---
license: cc-by-nc-nd-4.0
datasets:
- taln-ls2n/Adminset
language:
- fr
library_name: transformers
tags:
- camembert
- BERT
- Administrative documents
---

# AdminBERT 4GB: A Small French Language model adapted to Administrative documents

[AdminBERT-4GB](example) is a French language model adapted on a large corpus of 10 millions French administrative texts. It is a derivative of CamemBERT model, which is based on the RoBERTa architecture. AdminBERT-4GB is trained using the Whole Word Masking (WWM) objective with 30% mask rate for 2 epochs on 8 V100 GPUs.
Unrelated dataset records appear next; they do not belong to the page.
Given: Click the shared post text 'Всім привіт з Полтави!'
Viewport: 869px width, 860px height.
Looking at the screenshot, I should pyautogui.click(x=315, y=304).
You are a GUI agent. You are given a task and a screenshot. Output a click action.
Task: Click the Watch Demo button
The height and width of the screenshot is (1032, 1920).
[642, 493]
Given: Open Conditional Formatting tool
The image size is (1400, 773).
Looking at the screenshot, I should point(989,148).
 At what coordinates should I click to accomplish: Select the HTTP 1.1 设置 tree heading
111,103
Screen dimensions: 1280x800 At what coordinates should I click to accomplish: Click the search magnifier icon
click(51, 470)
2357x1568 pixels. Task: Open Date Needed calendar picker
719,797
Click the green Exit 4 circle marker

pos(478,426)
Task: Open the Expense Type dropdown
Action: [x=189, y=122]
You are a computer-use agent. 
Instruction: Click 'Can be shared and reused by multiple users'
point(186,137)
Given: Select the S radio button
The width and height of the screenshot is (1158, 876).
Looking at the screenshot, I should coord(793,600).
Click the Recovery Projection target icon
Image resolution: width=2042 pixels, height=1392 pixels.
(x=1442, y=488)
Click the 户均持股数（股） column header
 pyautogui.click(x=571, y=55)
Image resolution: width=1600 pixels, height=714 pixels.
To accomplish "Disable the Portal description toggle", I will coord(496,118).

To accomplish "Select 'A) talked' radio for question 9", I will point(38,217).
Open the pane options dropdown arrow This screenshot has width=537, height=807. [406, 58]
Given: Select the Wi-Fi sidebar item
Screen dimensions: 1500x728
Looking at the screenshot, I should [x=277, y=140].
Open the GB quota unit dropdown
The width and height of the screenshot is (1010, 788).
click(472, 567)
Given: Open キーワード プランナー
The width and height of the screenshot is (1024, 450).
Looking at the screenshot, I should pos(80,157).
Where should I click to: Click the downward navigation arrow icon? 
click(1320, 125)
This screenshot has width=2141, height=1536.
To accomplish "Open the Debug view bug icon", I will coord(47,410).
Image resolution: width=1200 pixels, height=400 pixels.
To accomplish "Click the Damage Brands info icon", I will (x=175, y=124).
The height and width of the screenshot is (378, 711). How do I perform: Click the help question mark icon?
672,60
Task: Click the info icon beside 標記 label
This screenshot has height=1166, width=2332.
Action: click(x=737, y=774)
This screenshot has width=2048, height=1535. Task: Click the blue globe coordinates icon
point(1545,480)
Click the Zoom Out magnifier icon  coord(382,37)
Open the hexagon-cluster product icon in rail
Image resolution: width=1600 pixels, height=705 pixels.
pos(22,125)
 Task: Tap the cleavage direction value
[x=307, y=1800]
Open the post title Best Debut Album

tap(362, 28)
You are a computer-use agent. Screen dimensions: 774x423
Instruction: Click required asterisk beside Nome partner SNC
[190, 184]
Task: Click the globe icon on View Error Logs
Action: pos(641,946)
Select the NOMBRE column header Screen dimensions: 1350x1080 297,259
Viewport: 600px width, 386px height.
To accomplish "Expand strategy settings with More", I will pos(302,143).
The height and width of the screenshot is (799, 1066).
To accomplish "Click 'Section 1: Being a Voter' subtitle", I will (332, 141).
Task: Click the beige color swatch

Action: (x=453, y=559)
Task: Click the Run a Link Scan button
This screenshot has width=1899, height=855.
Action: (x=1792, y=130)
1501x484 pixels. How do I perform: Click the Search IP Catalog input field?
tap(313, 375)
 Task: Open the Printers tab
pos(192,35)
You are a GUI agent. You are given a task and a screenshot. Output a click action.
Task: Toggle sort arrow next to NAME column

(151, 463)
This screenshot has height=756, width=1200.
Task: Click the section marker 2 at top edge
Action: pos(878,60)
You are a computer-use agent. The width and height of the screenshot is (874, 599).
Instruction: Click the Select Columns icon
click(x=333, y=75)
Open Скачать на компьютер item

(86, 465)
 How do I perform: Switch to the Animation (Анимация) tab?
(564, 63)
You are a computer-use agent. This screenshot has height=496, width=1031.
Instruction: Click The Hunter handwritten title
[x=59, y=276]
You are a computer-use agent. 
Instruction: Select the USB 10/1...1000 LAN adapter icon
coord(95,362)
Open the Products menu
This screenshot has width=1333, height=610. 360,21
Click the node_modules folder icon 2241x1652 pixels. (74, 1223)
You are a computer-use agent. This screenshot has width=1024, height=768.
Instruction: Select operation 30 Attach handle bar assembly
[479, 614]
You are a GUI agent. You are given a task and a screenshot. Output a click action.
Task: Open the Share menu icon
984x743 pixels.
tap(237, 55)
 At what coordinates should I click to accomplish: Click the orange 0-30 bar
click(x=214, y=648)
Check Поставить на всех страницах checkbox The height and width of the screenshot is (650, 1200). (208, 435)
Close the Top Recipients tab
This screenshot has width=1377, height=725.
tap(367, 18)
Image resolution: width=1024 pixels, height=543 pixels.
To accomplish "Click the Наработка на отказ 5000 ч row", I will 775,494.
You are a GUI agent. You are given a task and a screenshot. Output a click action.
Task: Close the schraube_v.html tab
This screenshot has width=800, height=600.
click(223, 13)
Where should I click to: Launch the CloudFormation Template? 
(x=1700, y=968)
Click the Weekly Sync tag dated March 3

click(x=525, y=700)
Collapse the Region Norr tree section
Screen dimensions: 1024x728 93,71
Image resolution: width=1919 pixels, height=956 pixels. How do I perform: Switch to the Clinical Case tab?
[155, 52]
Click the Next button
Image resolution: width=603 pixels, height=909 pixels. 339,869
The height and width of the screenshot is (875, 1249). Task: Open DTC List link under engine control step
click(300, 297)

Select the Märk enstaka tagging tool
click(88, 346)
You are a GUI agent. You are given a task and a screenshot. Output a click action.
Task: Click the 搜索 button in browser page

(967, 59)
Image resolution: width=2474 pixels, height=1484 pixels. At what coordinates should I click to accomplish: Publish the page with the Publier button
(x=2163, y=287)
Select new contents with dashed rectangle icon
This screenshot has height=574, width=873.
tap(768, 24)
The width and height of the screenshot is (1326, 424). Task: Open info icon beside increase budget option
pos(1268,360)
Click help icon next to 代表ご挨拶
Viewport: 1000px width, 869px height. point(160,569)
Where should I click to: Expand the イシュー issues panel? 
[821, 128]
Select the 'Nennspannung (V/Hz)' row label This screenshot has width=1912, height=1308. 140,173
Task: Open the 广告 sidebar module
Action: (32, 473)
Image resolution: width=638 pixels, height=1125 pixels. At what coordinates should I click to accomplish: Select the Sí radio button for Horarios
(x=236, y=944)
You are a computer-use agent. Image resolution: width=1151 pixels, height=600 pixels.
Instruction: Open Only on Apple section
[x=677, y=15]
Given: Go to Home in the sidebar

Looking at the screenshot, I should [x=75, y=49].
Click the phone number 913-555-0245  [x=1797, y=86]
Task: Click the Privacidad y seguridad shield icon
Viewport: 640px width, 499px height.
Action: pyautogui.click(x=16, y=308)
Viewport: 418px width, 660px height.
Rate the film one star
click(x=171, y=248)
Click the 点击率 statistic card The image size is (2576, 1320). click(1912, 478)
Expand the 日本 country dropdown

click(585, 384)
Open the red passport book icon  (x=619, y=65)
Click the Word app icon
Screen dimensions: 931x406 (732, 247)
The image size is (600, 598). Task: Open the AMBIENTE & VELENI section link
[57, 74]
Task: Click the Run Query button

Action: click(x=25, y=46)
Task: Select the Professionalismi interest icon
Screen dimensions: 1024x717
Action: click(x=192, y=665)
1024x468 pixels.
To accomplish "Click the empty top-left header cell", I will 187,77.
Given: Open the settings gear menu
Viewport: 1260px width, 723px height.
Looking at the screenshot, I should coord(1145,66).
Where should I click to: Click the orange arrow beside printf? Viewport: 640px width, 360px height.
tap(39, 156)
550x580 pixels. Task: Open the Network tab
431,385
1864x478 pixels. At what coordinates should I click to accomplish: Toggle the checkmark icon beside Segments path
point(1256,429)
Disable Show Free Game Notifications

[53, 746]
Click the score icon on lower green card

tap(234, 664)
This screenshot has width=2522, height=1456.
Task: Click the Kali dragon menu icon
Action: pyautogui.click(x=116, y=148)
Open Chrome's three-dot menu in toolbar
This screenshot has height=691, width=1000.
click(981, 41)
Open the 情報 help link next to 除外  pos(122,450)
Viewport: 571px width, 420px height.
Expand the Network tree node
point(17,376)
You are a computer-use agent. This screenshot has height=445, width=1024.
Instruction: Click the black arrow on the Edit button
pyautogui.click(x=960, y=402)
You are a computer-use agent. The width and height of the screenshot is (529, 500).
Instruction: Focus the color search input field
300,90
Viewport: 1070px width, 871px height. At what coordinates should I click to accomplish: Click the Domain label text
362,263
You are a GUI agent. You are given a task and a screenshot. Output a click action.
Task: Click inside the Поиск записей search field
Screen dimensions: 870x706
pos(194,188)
The dataset used for training is a sample of [Adminset](https://huggingface.co/datasets/taln-ls2n/Adminset).


## Evaluation

### Model Performance

| Model                  | P (%)   | R (%)   | F1 (%)  |
|------------------------|---------|---------|---------|
| Wikineural-NER FT      | 77.49   | 75.40   | 75.70   |
| NERmemBERT-Large FT    | 77.43   | 78.38   | 77.13   |
| CamemBERT FT           | 77.62   | 79.59   | 77.26   |
| NERmemBERT-Base FT     | 77.99   | 79.59   | 78.34   |
| AdminBERT-NER 4GB      | 78.47   | 80.35   | 79.26   |
| AdminBERT-NER 16GB     | 78.79   | 82.07   | 80.11   |

To evaluate each model, we performed five runs and averaged the results on the test set of Adminset-NER.